***** Source extract *****

In the Zambian construction sector, Lee argues that all Chinese firms, regardless of ownership type, had a ‘purely commercial’ motive (2017, 54) and were totally ‘market- and profit-driven’ (2017, 4). She contends that ‘both types of capital were relentless exploiters of labor, illustrated by the uniformly abysmal conditions of labor in the construction sector’ (2017, 156). Whereas the mining sector in Zambia still had some union presence, collective bargaining, and longer-term contracts, albeit less and less over time, the construction industry lacked all of these things. The absence of unions allowed the ‘unrelenting process of casualization’ (Lee 2017, 25) and reliance on subcontracting to dominate the industry; and the short-term projects and shorter-term employment contracts made organising workers difficult (Lee 2017, 25).
The Saipan case exhibited all of these trends—with an added twist that virtually all workers were imported from China. Some of them had proper guest worker visas, but once these visas were exhausted, rather than offer a wage high enough to attract local residents, the companies illegally employed Chinese construction workers who entered Saipan as ‘tourists’. While there were some minute differences between contractors in terms of labour conditions, and between workers with and without visas, they paled in comparison to the similarities. Indeed, all workers were living in the same crowded dormitories and working on the same construction site. The workers were compelled to labour for 13 hours per day, seven days per week, and were compensated well below the minimum wage, if paid at all.

*****

:: Tasks to carry out ::
1) According to the excerpt on construction labor in Zambia and Saipan, how many hours per day were the Saipan workers compelled to labor?
2) Resume the excerpt on construction labor in Zambia and Saipan, picking up after its last sentence.

***** Excerpted records *****

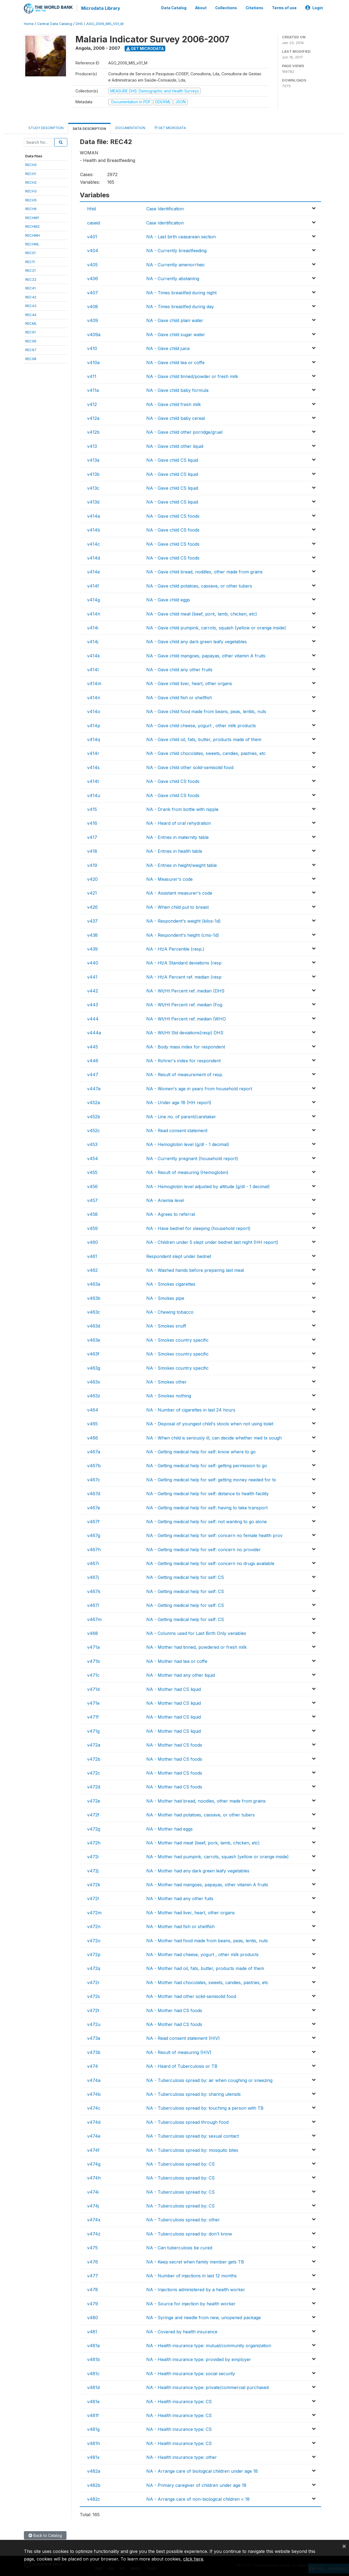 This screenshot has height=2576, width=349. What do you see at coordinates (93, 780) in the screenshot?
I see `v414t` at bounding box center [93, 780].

*****
***** Excerpted records *****

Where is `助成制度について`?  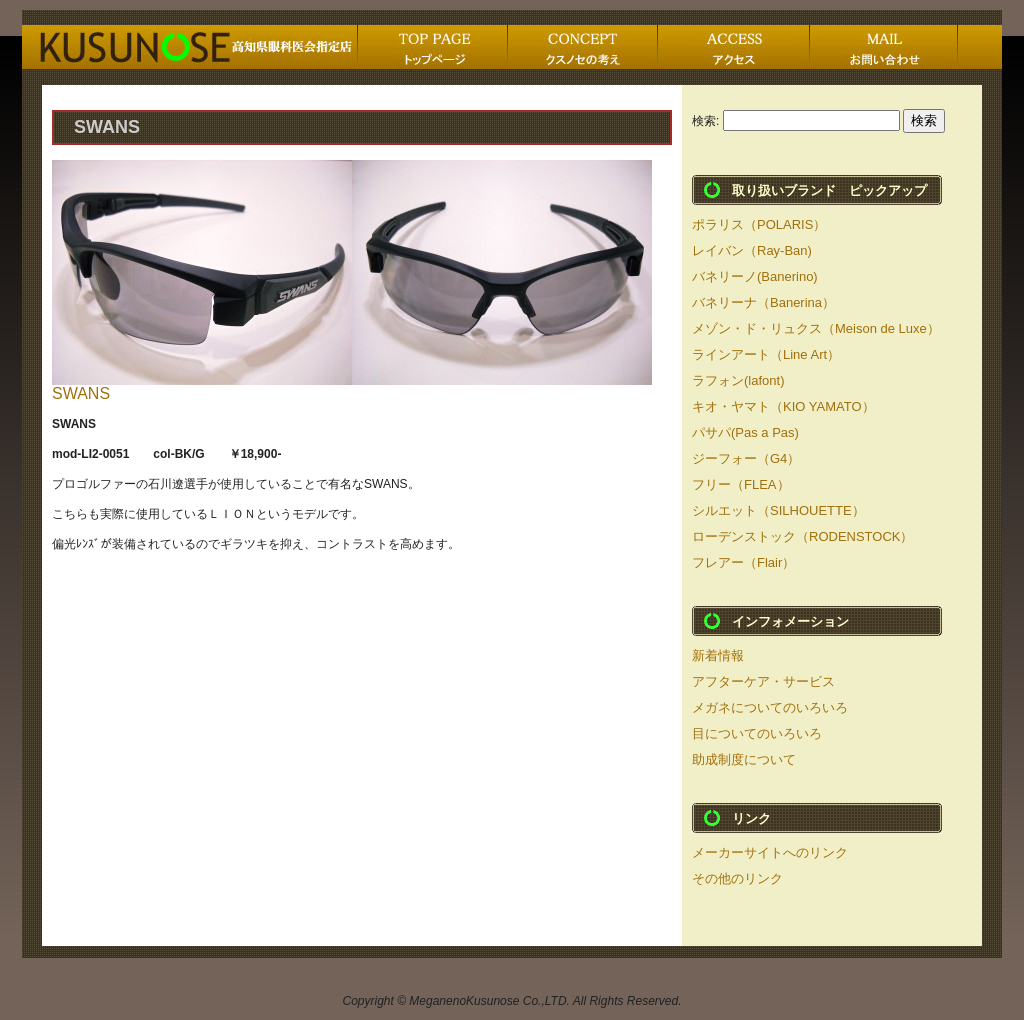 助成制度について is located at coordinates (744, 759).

*****
***** Excerpted records *****

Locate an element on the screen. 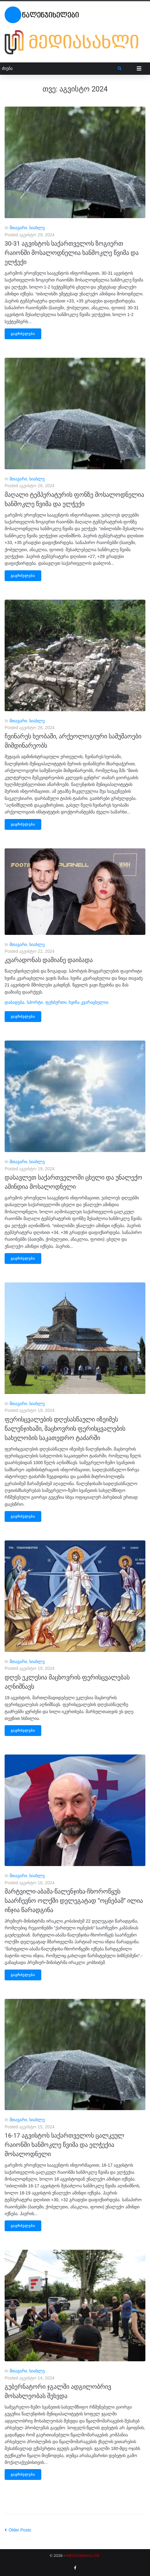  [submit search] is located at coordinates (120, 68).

*****

:: Set of answers ::
1) 13 hours per day.

2)
The Chinese contractors demonstrated little regard for the safety of the workers, many of whom described the conditions as worse than those in China. At least one worker fell to his death from the casino’s scaffolding. The injury incidence rate on the project exceeded the national average for US construction sites. The companies also housed workers in dormitories lacking a certificate of occupancy, failed to provide sufficient showers, and reportedly fed them rotten food on occasion.
Lee discusses Chinese companies’ preference for Chinese workers willing to ‘eat bitterness’, noting that they often bend visa rules in Zambia to bring in such employees. While some argue this trend of using Chinese citizens for manual labour is decreasing, the Saipan case makes clear that this practice is far from extinct. And this is particularly so in remote places with little local skilled labour. As Jerome Cohen and I have noted elsewhere (2019), host jurisdictions often lump these hordes of workers together with Chinese banks and companies as part of an ‘invading’ force; however, in reality these labourers are often themselves victimised by their Chinese employers. Whereas disaffected local workers may simply quit, it is not so easy for Chinese workers stationed abroad. Many incurred debts to work overseas, they sign multi-year contracts, employers often confiscate their passports, and those workers lacking proper visas are scared to seek assistance from local authorities—even if language barriers and physical distance were not a large enough deterrent. So even if these Chinese workers sometimes command a higher salary than locals, having such a captive workforce is often very attractive to employers.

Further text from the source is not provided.